> _Goal of the exercise_: Using the data below, return the stretch from the line that contains "Open the Configuration menu" through the line that contains "Given: Click the", both included, exactly as it stands and nothing beyond it.
==== Stored data ====
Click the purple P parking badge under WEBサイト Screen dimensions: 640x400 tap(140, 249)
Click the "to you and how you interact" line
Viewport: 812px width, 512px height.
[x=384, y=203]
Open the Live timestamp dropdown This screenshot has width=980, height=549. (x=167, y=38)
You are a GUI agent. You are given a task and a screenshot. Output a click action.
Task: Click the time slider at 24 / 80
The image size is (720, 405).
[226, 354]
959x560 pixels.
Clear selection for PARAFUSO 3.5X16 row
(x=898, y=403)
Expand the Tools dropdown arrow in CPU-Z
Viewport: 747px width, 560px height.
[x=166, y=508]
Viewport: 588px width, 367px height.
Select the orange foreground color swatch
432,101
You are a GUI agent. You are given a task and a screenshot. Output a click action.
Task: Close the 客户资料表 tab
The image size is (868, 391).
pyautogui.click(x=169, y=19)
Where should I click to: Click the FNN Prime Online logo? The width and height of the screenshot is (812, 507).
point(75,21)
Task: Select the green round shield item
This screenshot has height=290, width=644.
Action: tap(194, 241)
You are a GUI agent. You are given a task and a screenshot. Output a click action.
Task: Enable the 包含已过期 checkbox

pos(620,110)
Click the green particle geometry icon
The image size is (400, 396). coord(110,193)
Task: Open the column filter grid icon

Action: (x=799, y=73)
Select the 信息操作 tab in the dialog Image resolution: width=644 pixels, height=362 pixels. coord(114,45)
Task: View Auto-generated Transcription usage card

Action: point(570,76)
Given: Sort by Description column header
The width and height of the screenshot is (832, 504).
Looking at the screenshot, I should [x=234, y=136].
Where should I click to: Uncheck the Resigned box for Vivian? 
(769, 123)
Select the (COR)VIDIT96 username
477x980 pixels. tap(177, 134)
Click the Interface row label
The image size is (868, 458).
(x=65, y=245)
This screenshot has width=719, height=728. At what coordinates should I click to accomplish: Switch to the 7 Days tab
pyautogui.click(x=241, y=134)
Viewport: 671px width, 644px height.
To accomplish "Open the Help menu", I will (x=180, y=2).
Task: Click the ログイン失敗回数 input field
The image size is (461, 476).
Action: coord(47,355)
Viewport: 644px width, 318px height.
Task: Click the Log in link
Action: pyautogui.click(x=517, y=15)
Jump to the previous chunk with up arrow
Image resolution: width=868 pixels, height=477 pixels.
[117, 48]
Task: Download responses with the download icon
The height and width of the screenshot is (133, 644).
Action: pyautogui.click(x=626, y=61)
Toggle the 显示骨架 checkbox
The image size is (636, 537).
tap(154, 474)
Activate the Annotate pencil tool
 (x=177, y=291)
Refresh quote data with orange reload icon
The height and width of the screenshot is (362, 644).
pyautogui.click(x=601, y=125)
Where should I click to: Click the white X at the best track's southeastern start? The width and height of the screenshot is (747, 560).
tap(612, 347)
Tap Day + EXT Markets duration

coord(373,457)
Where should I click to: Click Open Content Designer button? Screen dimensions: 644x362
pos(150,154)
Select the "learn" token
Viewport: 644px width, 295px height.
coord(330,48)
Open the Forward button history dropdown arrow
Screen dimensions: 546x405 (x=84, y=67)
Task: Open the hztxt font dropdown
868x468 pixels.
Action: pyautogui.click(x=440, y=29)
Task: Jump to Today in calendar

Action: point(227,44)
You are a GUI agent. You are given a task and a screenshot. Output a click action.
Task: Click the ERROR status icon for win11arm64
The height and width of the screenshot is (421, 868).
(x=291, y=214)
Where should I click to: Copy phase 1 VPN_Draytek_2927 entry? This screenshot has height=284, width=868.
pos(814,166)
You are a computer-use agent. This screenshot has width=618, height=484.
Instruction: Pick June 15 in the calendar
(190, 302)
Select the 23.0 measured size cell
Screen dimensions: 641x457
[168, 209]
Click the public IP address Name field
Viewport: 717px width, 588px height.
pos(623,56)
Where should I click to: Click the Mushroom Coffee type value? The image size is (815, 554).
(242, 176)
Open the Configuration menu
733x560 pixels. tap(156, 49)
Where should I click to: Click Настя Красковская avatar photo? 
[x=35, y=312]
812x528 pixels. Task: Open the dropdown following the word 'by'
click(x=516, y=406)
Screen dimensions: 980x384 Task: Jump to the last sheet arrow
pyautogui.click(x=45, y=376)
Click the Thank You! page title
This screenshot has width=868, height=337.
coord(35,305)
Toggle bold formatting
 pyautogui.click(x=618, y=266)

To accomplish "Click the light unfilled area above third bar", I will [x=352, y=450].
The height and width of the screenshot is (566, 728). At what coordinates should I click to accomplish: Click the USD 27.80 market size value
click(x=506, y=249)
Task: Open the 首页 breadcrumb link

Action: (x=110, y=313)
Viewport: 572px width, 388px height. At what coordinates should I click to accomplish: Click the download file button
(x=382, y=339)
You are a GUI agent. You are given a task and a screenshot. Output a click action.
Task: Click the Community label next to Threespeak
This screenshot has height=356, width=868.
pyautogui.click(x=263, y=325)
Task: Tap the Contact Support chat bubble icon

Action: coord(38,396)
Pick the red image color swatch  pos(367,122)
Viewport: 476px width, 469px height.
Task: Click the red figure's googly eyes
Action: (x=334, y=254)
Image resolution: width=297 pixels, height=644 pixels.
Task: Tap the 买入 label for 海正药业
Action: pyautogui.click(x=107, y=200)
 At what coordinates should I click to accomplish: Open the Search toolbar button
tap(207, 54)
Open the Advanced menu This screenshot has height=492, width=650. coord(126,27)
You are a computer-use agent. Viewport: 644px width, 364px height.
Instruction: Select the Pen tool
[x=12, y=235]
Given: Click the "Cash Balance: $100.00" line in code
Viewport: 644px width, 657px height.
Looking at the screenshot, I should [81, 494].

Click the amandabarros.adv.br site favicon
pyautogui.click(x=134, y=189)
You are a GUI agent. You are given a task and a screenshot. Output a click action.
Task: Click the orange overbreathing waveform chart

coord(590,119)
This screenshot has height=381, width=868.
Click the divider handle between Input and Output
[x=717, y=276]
====
> _Answer section_:
Open the Configuration menu
733x560 pixels. tap(156, 49)
Where should I click to: Click Настя Красковская avatar photo? 
[x=35, y=312]
812x528 pixels. Task: Open the dropdown following the word 'by'
click(x=516, y=406)
Screen dimensions: 980x384 Task: Jump to the last sheet arrow
pyautogui.click(x=45, y=376)
Click the Thank You! page title
This screenshot has width=868, height=337.
coord(35,305)
Toggle bold formatting
 pyautogui.click(x=618, y=266)

To accomplish "Click the light unfilled area above third bar", I will [x=352, y=450].
The height and width of the screenshot is (566, 728). At what coordinates should I click to accomplish: Click the USD 27.80 market size value
click(x=506, y=249)
Task: Open the 首页 breadcrumb link

Action: (x=110, y=313)
Viewport: 572px width, 388px height. At what coordinates should I click to accomplish: Click the download file button
(x=382, y=339)
You are a GUI agent. You are given a task and a screenshot. Output a click action.
Task: Click the Community label next to Threespeak
This screenshot has height=356, width=868.
pyautogui.click(x=263, y=325)
Task: Tap the Contact Support chat bubble icon

Action: coord(38,396)
Pick the red image color swatch  pos(367,122)
Viewport: 476px width, 469px height.
Task: Click the red figure's googly eyes
Action: (x=334, y=254)
Image resolution: width=297 pixels, height=644 pixels.
Task: Tap the 买入 label for 海正药业
Action: pyautogui.click(x=107, y=200)
 At what coordinates should I click to accomplish: Open the Search toolbar button
tap(207, 54)
Open the Advanced menu This screenshot has height=492, width=650. coord(126,27)
You are a computer-use agent. Viewport: 644px width, 364px height.
Instruction: Select the Pen tool
[x=12, y=235]
Given: Click the "Cash Balance: $100.00" line in code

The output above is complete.